Layout and elements of classical Chinese gardens.
Unlike Imperial Palaces, classical Chinese gardens are not symmetrical and tried their best to follow and fit in the layout of nature.
Moreover, there are some basic elements that most classical Chinese gardens would use to create those artistic landscapes.
Mountain — Simulation of Nature
To simulate mythical mountains in Chinese mythology, artificial hills (by imperials) and rockeries (by scholars) are the most important element of a Chinese garden.
Water — The Highest Good
According to Yin Yang Theory, the mountain is Yang, and the water is Yin.
Based on form, flow, and sound, a garden's water could be designed into a lake, river, spring, pond, or waterfall.

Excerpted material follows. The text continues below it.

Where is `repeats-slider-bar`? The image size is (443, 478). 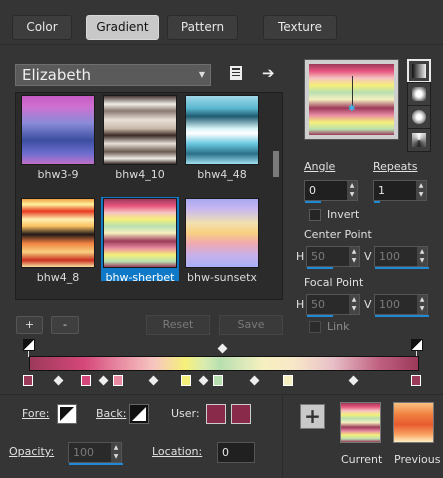
repeats-slider-bar is located at coordinates (377, 202).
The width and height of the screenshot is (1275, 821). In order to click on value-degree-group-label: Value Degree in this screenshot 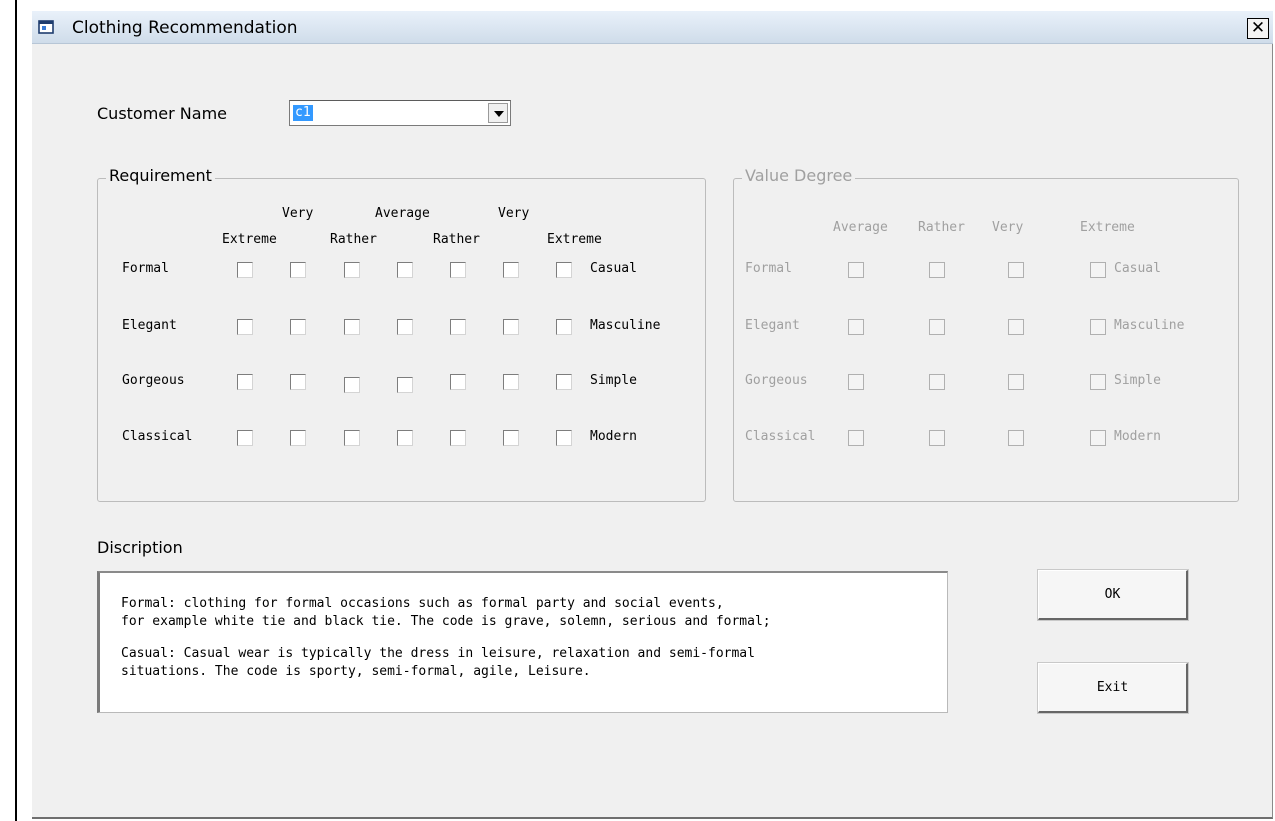, I will do `click(799, 176)`.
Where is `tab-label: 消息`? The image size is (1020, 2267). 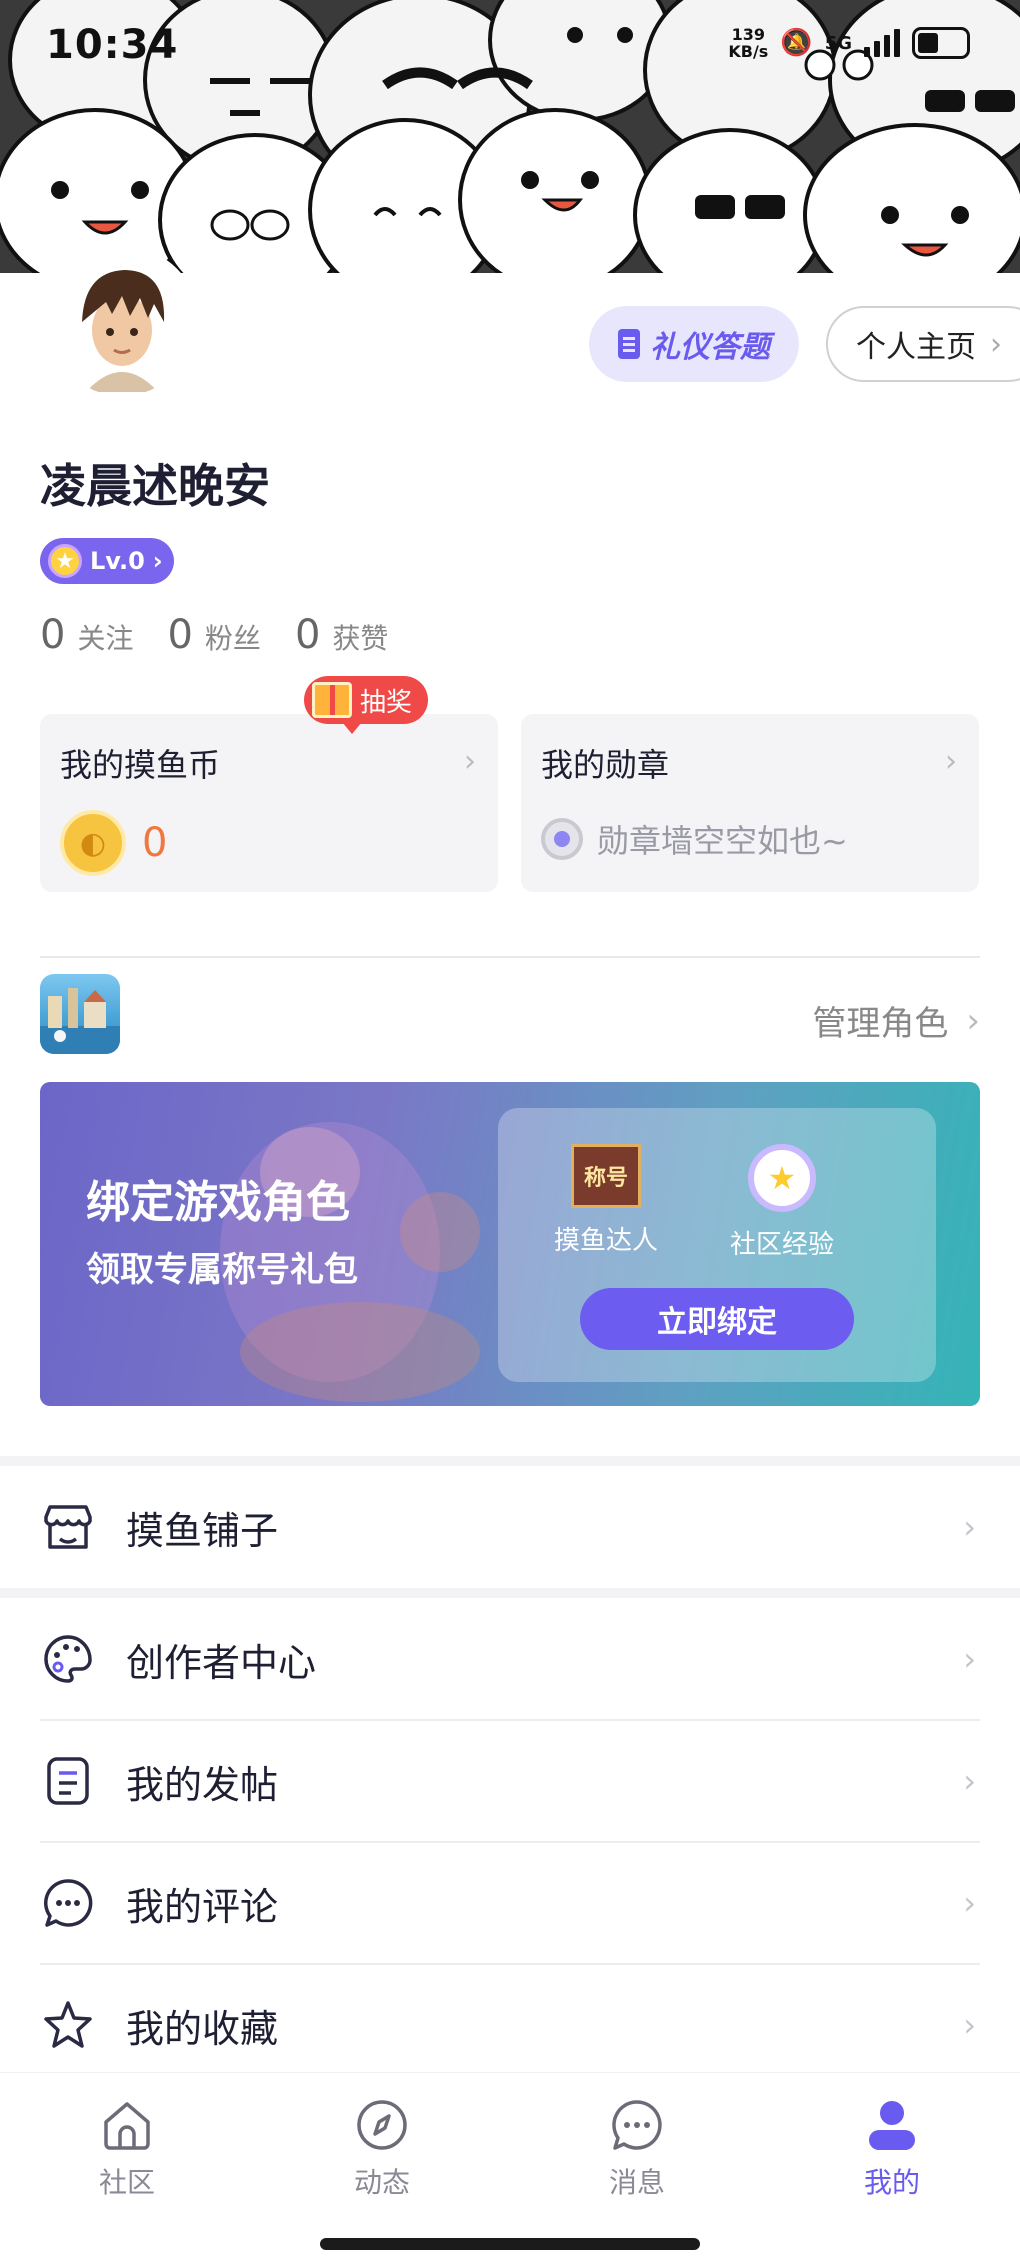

Mountains and Lakes of Imperial Chengde Mountain Resort, Photo from Official Site of Chengde.
Plant — Combination of Beauty and Symbolic Meaning
Choosing flowers and trees has been an excellent and obvious way to display the owner's character and aspiration.
Therefore, besides the color, shape, and fragrance of plants, their symbolic meaning is the most important concern.
Literature and Art — Aesthetic and Philosophy
Names of buildings, couplet poems, articles on inscriptions, decorative paintings, are direct expresses of the owners' literary attainments and achievements, as well as their social status and reputation.
Couplet Poems on Pavilion of Surging Waves or Canglang Pavilion in Suzhou.
Architectures — Artificial Arts in Nature
Enclosed by walls, a classical Chinese garden usually include different types of functional buildings.
Architectures of Chinese gardens.
Hall or Ting: To hold meetings or banquets, usually spacious, bright, and well decorated.
Luxurious Nanmu Hall or Wufeng Xianguan of Lingering Garden, Photo by 97Lang.
Main House or Tang: Residence of the owner, also could be used for the family to hold celebration activities, usually the biggest building complex of the garden.
Lou: Multilayer buildings, usually used as bedrooms or studies.
Jianshan Lou of Humble Administrator’s Garden, Photo by Yin Qimin.
Ge: Multilayer buildings, with smaller rooms and has windows in four directions; usually used as a library, study, or place to enshrine religious deities.
Foxiang Ge of Summer Palace
Pavilion or Ting: To rest and appreciate the view, small, exquisite building with roof and pillars.
Singing Pavilion or Shuxiao Ting of Lingering Garden, Photo by Baiqiangxiade Huayuan.
Xie: A building next to or on the water, usually with railings, the place to appreciate water view and to rest.
Furong Xie of Humble Administrator’s Garden, Photo from Official Site of Zhuozheng Garden.
Gallery or Lang: Long corridor with roof, to connect buildings of the garden, with both functional and ornamental value. They are beautiful structural elements and shelter people from rain, snow, wind, and sunshine.
Long Corridor of Lingering Garden Decorated with Calligraphy Inscriptions, Photo by Ying Zhigang.
Fang: Ship-shaped building on water, for people to have banquets and appreciate water views.
Shi Fang or Marble Boat of Summer Palace, Photo from Official Website of Yihe Yuan.
Style and famous representatives of Chinese gardens.
Northern Imperial Garden
Capital cities of unified dynasties of ancient history are in the north, which formed one of the most important Chinese garden styles, the imperial gardens.
The Northern Imperial Gardens are grand and magnificent and usually included real mountains and lakes.
Seventeen Arches Bridge on the Kunming Lake of Summer Palace
Southern Private Garden
Private Gardens were those built by officials and literati.
Their gardens are much smaller and exquisite, and usually use rockeries to simulate mountains, ponds to inmate lakes.
Crystal Clear Hall or Mingse Lou of Lingering Garden, Photo by Tao Laoshi.
Unlike Imperial Garden and Private Garden, Temple Garden has been open to the public. Rich or poor, noble or humble, everyone is welcome.
Some religious temples are located in the city, while others are in magnificent mountains. Therefore, their scales and layouts can be quite different.